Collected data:
[Start of Attachment]

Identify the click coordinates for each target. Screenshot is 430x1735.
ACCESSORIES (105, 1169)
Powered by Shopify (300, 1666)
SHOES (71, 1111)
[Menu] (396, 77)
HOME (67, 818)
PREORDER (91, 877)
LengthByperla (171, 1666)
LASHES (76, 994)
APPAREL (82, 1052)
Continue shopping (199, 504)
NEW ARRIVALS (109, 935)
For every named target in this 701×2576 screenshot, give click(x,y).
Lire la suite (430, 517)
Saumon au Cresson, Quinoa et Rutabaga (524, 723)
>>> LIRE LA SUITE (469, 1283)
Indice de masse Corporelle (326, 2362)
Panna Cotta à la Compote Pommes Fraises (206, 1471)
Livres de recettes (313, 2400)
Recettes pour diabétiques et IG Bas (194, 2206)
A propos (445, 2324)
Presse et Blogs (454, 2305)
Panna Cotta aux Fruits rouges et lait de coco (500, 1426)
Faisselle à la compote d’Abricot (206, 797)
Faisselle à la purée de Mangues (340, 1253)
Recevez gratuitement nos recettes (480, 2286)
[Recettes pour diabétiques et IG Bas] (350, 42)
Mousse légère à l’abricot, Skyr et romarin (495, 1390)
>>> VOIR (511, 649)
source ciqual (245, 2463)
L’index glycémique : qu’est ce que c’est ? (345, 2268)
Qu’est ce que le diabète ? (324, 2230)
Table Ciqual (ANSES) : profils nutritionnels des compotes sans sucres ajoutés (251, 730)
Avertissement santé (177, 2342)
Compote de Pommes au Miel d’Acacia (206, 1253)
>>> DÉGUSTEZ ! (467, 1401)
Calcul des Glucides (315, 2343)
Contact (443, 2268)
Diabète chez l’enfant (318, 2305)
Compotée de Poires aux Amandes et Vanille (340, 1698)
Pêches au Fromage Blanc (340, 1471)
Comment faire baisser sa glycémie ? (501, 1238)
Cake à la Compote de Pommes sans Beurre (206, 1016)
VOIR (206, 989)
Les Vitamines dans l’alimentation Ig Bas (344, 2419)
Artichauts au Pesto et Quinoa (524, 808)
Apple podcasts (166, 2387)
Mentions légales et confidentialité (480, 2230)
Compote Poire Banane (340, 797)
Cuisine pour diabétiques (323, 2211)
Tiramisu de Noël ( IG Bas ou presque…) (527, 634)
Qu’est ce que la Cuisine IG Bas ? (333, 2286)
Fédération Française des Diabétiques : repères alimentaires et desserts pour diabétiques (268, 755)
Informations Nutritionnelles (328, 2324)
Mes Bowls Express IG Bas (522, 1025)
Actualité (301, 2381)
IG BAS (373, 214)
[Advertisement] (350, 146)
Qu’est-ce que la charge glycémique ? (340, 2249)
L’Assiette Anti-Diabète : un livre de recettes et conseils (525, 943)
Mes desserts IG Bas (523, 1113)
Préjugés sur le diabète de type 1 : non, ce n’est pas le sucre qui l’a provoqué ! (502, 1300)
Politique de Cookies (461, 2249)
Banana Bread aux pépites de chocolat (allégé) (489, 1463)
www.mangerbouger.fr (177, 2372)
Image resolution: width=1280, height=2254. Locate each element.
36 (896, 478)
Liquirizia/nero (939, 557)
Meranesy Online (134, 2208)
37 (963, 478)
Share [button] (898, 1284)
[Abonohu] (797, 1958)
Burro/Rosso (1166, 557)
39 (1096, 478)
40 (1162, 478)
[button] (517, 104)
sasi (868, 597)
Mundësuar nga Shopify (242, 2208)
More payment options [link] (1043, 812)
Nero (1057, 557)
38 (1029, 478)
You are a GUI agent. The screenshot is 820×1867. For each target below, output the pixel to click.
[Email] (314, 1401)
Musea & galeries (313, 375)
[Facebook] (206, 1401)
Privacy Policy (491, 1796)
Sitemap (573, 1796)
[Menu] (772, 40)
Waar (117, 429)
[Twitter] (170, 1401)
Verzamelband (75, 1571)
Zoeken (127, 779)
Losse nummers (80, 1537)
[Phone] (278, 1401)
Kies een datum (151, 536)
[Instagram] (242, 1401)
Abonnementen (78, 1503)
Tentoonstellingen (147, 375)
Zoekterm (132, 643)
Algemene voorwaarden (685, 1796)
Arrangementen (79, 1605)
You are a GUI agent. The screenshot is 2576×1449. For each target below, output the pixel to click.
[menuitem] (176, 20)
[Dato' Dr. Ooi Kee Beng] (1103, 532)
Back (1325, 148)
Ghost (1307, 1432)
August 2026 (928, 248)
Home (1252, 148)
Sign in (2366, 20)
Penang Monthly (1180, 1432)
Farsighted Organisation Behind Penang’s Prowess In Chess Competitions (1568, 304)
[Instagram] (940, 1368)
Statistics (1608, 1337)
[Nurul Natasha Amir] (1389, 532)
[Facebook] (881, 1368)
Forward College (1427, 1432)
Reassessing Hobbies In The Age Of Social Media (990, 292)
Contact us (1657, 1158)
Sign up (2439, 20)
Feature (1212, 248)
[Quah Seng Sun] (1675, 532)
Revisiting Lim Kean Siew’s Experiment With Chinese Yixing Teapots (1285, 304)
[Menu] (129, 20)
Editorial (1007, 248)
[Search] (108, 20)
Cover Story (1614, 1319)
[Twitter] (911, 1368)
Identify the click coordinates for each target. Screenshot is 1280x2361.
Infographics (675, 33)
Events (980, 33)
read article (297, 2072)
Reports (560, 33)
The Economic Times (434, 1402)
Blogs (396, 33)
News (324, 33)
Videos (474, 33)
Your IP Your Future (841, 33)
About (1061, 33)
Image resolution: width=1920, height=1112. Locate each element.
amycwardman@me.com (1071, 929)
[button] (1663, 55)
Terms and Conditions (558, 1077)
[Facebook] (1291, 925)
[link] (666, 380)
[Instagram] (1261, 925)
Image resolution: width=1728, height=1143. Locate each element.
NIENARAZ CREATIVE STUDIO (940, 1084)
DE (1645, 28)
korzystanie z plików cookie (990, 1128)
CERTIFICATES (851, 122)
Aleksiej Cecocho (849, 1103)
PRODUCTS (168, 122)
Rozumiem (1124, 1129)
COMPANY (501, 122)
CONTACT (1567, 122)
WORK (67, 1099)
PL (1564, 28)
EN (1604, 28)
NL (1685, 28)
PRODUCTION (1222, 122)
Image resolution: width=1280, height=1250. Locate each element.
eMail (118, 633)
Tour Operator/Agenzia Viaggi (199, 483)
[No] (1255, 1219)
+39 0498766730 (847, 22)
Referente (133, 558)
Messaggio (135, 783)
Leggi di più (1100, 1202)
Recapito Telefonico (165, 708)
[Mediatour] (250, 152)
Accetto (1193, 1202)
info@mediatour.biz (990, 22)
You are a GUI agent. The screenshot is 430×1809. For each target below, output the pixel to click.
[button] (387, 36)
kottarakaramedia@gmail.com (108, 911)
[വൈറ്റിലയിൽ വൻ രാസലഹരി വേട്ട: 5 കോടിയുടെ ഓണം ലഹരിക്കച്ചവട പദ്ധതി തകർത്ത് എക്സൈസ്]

[End of Attachment]

> **Your goal**: What do the lines above say from the one containing "Zoeken (127, 779)" down to the one containing "[Dato' Dr. Ooi Kee Beng] (1103, 532)"? Return them exactly, both end lines included, and only them.

> **Task response**:
Zoeken (127, 779)
Losse nummers (80, 1537)
[Phone] (278, 1401)
Kies een datum (151, 536)
[Instagram] (242, 1401)
Abonnementen (78, 1503)
Tentoonstellingen (147, 375)
Zoekterm (132, 643)
Algemene voorwaarden (685, 1796)
Arrangementen (79, 1605)
You are a GUI agent. The screenshot is 2576×1449. For each target below, output the pixel to click.
[menuitem] (176, 20)
[Dato' Dr. Ooi Kee Beng] (1103, 532)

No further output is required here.